#### SUPPLIED MATERIAL

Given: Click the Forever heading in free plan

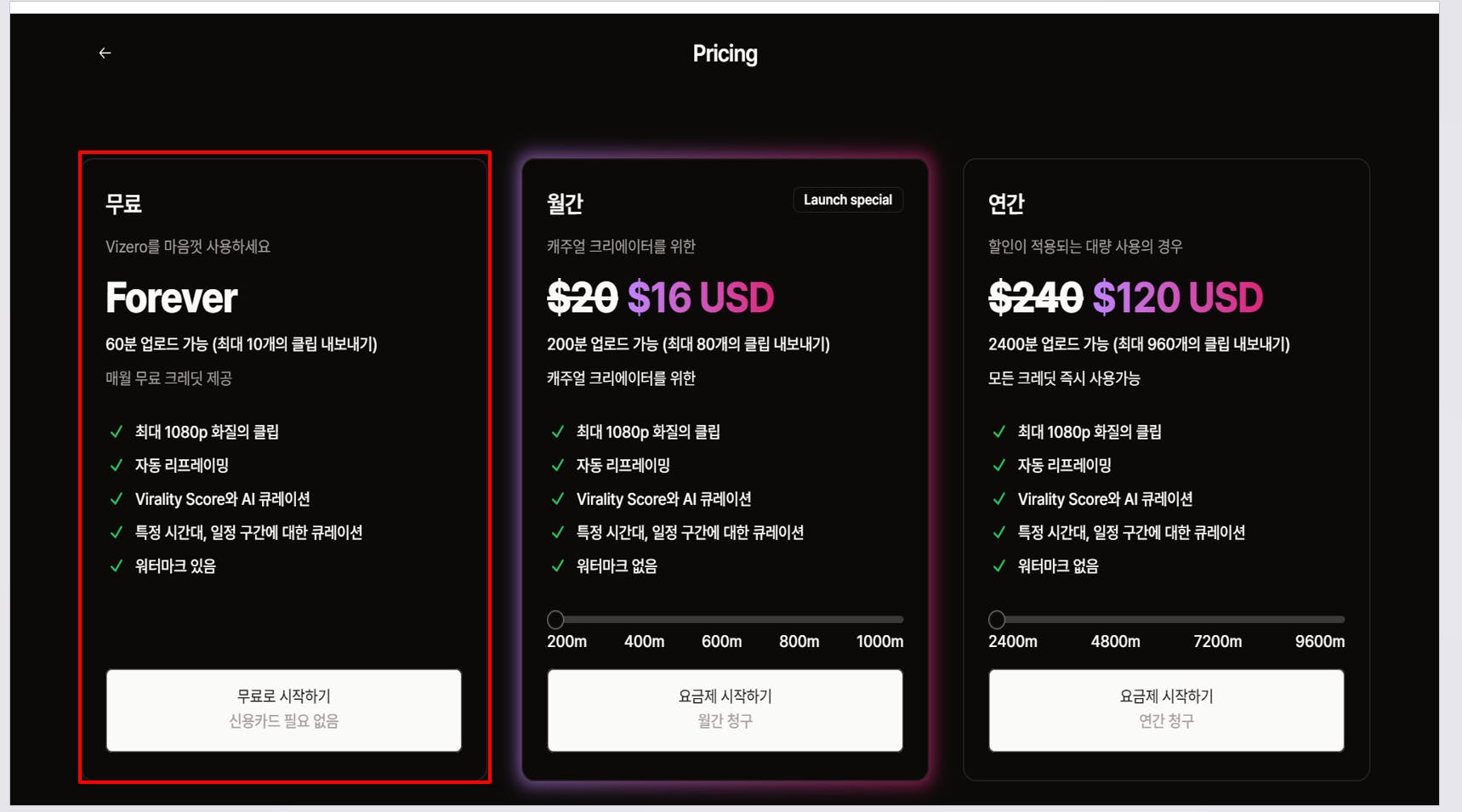Looking at the screenshot, I should (x=171, y=298).
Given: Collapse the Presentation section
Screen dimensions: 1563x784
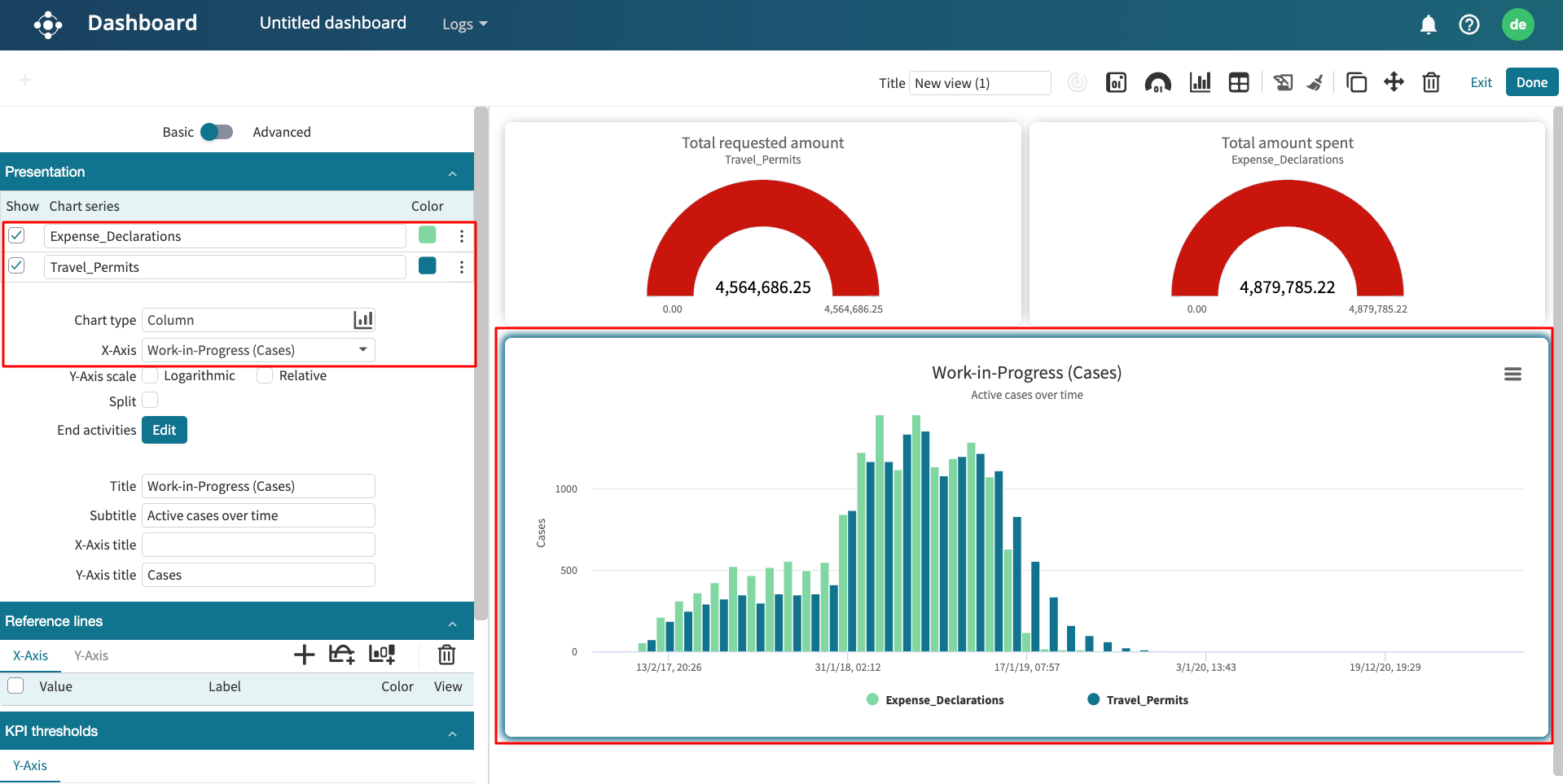Looking at the screenshot, I should (x=452, y=173).
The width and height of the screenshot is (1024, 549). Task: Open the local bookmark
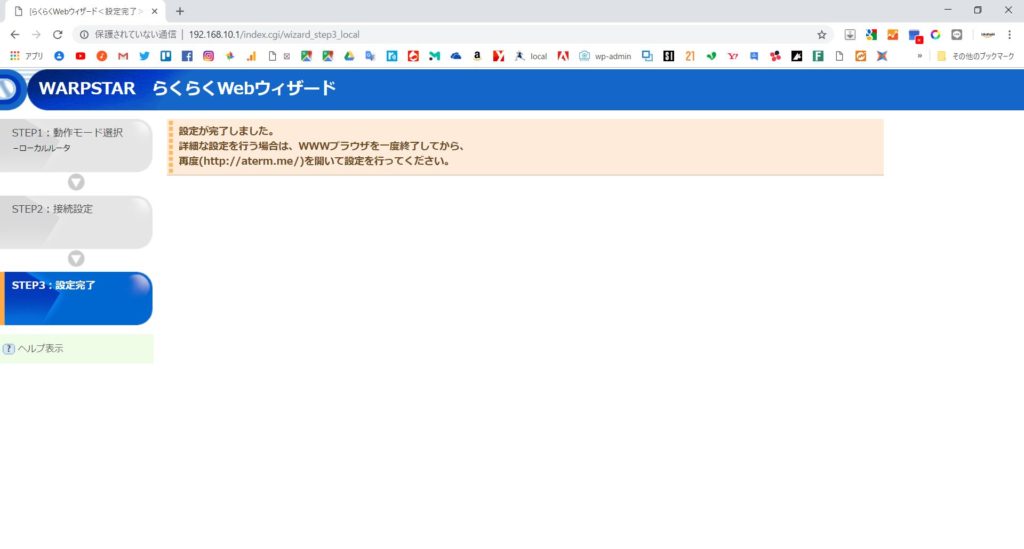coord(531,56)
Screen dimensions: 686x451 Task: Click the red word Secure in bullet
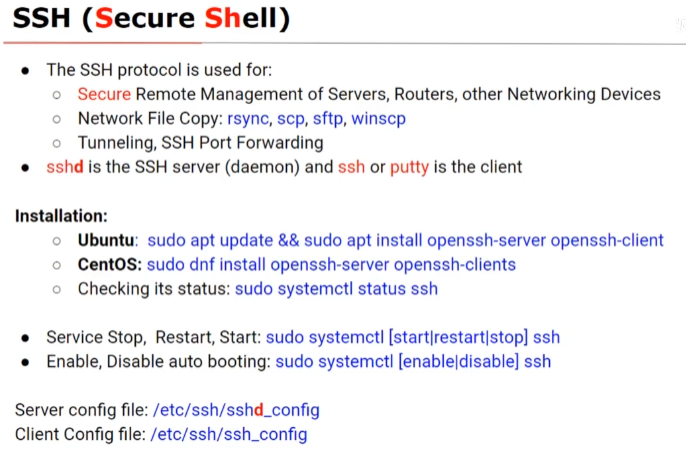104,94
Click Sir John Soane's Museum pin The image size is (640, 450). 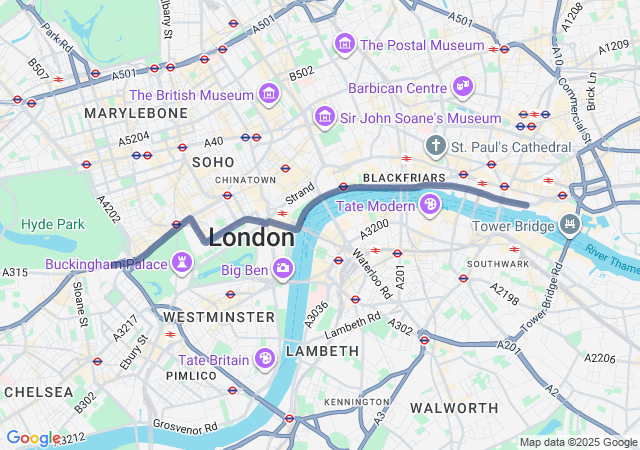coord(325,118)
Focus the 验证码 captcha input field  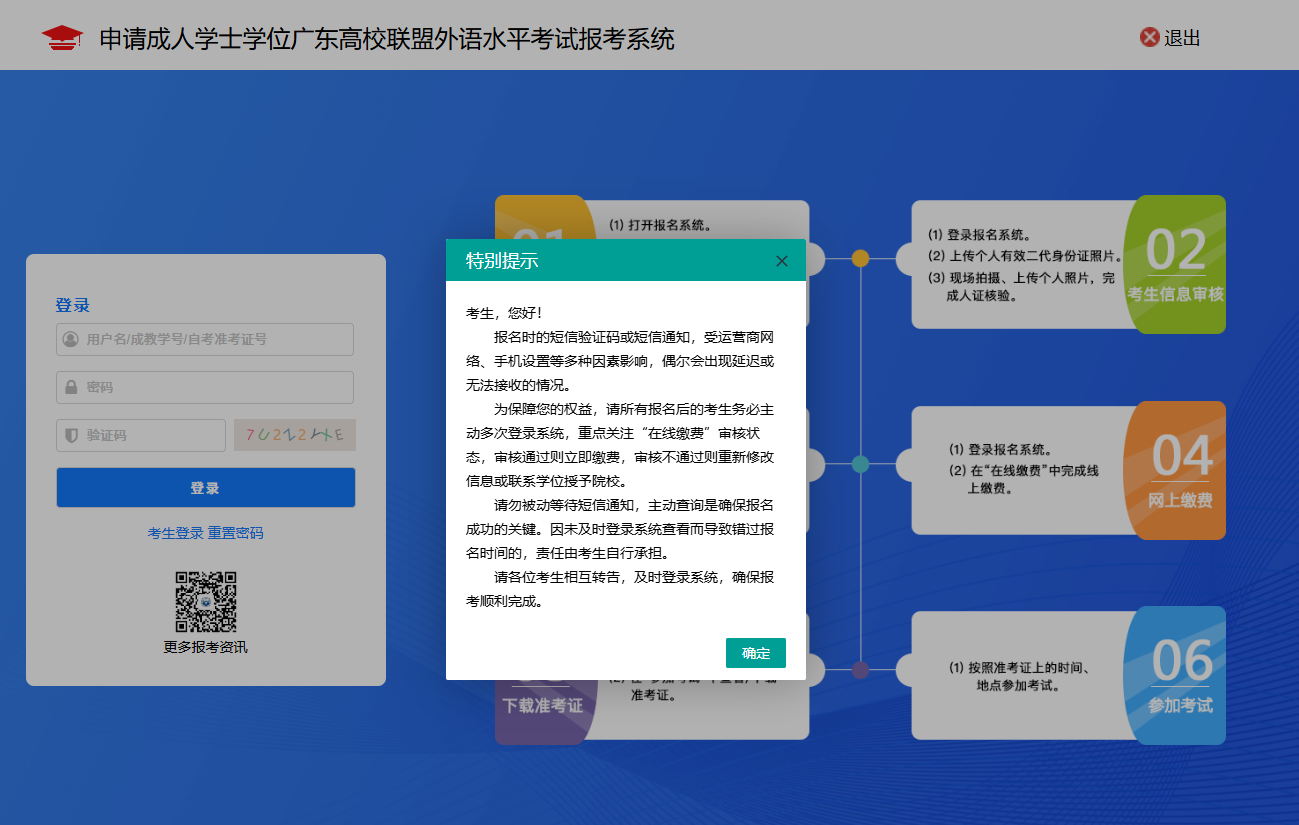click(150, 435)
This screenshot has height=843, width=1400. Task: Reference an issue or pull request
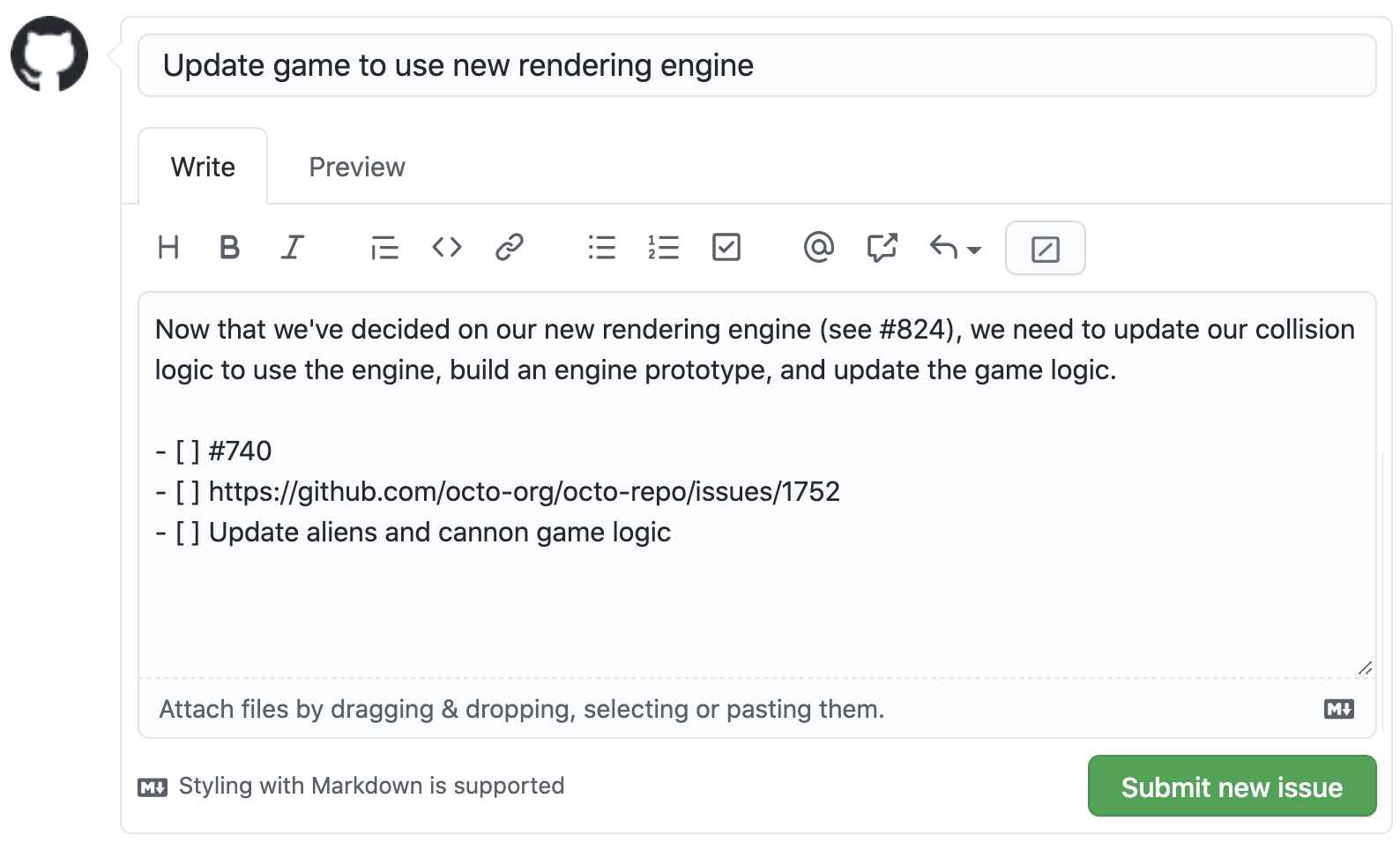(x=882, y=248)

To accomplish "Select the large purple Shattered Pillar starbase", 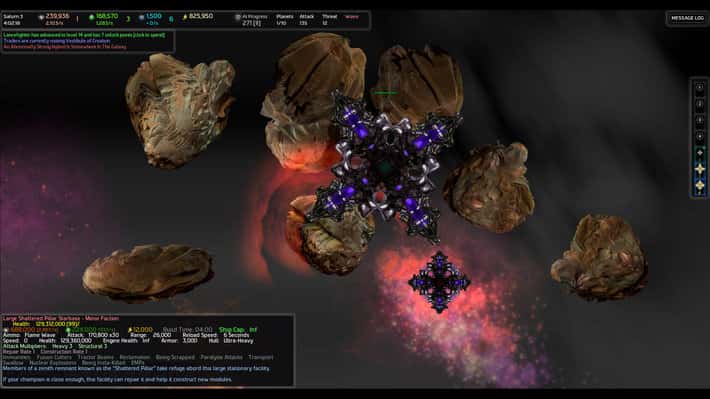I will (x=385, y=166).
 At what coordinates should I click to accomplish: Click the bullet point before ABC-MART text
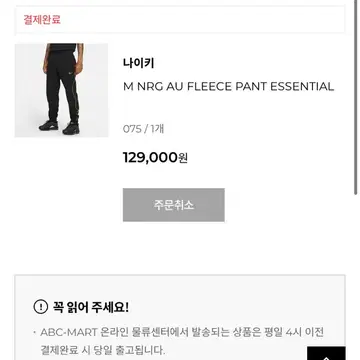coord(34,333)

########

● WORK ORDER
Transcribe the lines that run from the line bearing "At what coordinates" through the last line of the data. Keep the wording exact and leave out every picture.

● RESULT FOR THIS EXERCISE
 At what coordinates should I click to accomplish: Click the bullet point before ABC-MART text
coord(34,333)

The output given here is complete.